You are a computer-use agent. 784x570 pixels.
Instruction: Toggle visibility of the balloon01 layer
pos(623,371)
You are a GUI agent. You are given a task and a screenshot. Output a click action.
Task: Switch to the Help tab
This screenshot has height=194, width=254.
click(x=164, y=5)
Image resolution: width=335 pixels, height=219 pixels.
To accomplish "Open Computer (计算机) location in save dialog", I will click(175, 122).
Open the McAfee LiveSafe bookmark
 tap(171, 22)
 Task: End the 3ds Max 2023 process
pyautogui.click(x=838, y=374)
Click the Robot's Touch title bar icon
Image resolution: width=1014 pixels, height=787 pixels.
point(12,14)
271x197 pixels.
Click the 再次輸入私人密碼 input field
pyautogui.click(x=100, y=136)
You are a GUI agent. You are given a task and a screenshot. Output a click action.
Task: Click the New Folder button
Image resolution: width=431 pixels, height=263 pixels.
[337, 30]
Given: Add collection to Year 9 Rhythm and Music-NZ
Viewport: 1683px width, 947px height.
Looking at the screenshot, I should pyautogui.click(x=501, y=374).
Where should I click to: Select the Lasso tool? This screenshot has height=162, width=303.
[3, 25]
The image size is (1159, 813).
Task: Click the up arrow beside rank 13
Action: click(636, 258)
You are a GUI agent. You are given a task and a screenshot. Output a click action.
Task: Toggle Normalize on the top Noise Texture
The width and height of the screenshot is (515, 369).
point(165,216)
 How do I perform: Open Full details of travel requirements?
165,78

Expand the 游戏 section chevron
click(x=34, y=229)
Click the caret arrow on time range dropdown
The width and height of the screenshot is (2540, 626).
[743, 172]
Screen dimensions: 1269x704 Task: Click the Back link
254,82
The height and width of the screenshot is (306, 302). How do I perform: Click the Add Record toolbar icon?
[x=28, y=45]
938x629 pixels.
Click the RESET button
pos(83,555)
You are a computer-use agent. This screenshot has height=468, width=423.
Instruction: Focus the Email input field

################

## PROBLEM DETAILS
Render every line of the records above as a Markdown table with two columns, Row and Record line, numbering each row and skipping blank lines.

## CORRECT RESULT
| Row | Record line |
|---|---|
| 1 | You are a computer-use agent. 784x570 pixels. |
| 2 | Instruction: Toggle visibility of the balloon01 layer |
| 3 | pos(623,371) |
| 4 | You are a GUI agent. You are given a task and a screenshot. Output a click action. |
| 5 | Task: Switch to the Help tab |
| 6 | This screenshot has height=194, width=254. |
| 7 | click(x=164, y=5) |
| 8 | Image resolution: width=335 pixels, height=219 pixels. |
| 9 | To accomplish "Open Computer (计算机) location in save dialog", I will click(175, 122). |
| 10 | Open the McAfee LiveSafe bookmark |
| 11 |  tap(171, 22) |
| 12 |  Task: End the 3ds Max 2023 process |
| 13 | pyautogui.click(x=838, y=374) |
| 14 | Click the Robot's Touch title bar icon |
| 15 | Image resolution: width=1014 pixels, height=787 pixels. |
| 16 | point(12,14) |
| 17 | 271x197 pixels. |
| 18 | Click the 再次輸入私人密碼 input field |
| 19 | pyautogui.click(x=100, y=136) |
| 20 | You are a GUI agent. You are given a task and a screenshot. Output a click action. |
| 21 | Task: Click the New Folder button |
| 22 | Image resolution: width=431 pixels, height=263 pixels. |
| 23 | [337, 30] |
| 24 | Given: Add collection to Year 9 Rhythm and Music-NZ |
| 25 | Viewport: 1683px width, 947px height. |
| 26 | Looking at the screenshot, I should pyautogui.click(x=501, y=374). |
| 27 | Where should I click to: Select the Lasso tool? This screenshot has height=162, width=303. |
| 28 | [3, 25] |
| 29 | The image size is (1159, 813). |
| 30 | Task: Click the up arrow beside rank 13 |
| 31 | Action: click(636, 258) |
| 32 | You are a GUI agent. You are given a task and a screenshot. Output a click action. |
| 33 | Task: Toggle Normalize on the top Noise Texture |
| 34 | The width and height of the screenshot is (515, 369). |
| 35 | point(165,216) |
| 36 |  How do I perform: Open Full details of travel requirements? |
| 37 | 165,78 |
| 38 | Expand the 游戏 section chevron |
| 39 | click(x=34, y=229) |
| 40 | Click the caret arrow on time range dropdown |
| 41 | The width and height of the screenshot is (2540, 626). |
| 42 | [743, 172] |
| 43 | Screen dimensions: 1269x704 Task: Click the Back link |
| 44 | 254,82 |
| 45 | The height and width of the screenshot is (306, 302). How do I perform: Click the Add Record toolbar icon? |
| 46 | [x=28, y=45] |
| 47 | 938x629 pixels. |
| 48 | Click the RESET button |
| 49 | pos(83,555) |
| 50 | You are a computer-use agent. This screenshot has height=468, width=423. |
| 51 | Instruction: Focus the Email input field |